Work culture in India for NRIs - Nupur Dave

The biggest fear NRIs have is work culture In India. It’s a genuine fear and encompasses the following:

  1. Will I have to work long hours?

  2. Will managers be evil to me?

  3. Will co-workers mind their own business?

Where is this fear stemming from? Here's what I've discovered after working with 1000's of NRIs. NRIs at FAANG companies get comfortable with a speak-your-mind culture ("I can challenge my boss, as long as I back it up with data”) and with point blank professional questions (“What’s the update?”). This makes NRIs sit back and relax and say whatever they feel is right. This freedom doesn't transfer to the work environment in some companies in India.

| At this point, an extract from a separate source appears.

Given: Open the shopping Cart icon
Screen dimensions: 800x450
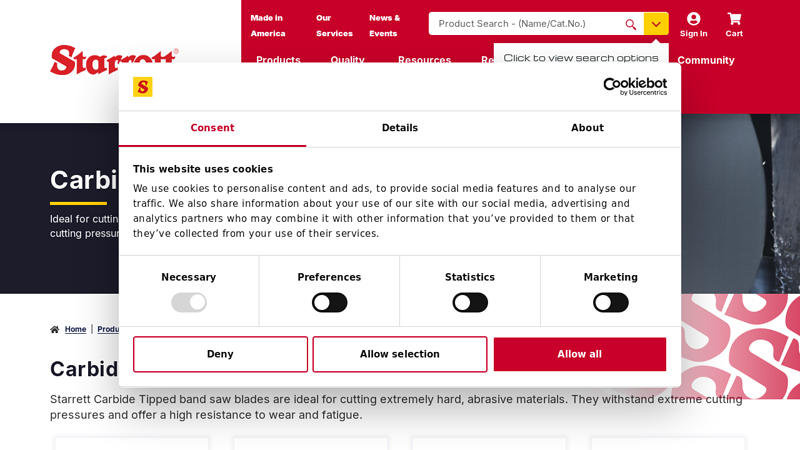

NRI's working with the goal of "I can challenge anything after radioing for a data backup" might piss off a boss, who isn't familiar with this work style. Imagine an NRI pushing back "Do we really need this meeting? We could discuss it offline" & the manager feels insulted (“baijjatti ki”, as they call it in rural hindi) that their meeting was flagged as unnecessary.

Why do Indian managers sensitive? Why do they want to feel respected? In India, respect is the top base emotion people want to feel. You shouldn't do or say anything that will potentially embarrass or disrespect anyone. Asking questions that sound like an order “Can you send me the file”— can make a sensitive co-worker become lava inside. “Who does this patagonia-jacket-wearing NRI-return think he is.. my boss??”

Pissing off a co-worker has minor repercussions, but pissing off the boss has really big consequences. A sensitive manager could rip you off daily peace. Since the price for dis-respect is too high, the goal post for employees wanting peace, promo or a raise, shifts from "the right thing to do for the company" to "the right thing to do to keep the boss happy".

This results in them maska maro-ing, speaking sweetly when the boss is around— "I assure you, this will get done at the earliest", but back to rough talk "abe!”, when they are not. Or martyring themselves with a slow violin "I am sick, but I will still work", or calling their boss a God. Twice. (True story at Google BLR).

NRIs are afraid of being around co-workers who do the maska thing, around managers who expect it & around anyone who doesn't understand the NRIs strive for the separation of 9am-5pm from 5pm-9am through their “just get the job done” philosophy. 

NRI's need to accept they need to learn how to deal with delivering "this meeting could have been done offline" sort of feedback itself offline & in milder words. Maybe soften everything by adding “kindly“. “Kindly send me the file” or “kindly give me the update”, and (kindly, of course) find a company where managers align with their thinking (like my co). It seems to have worked for me.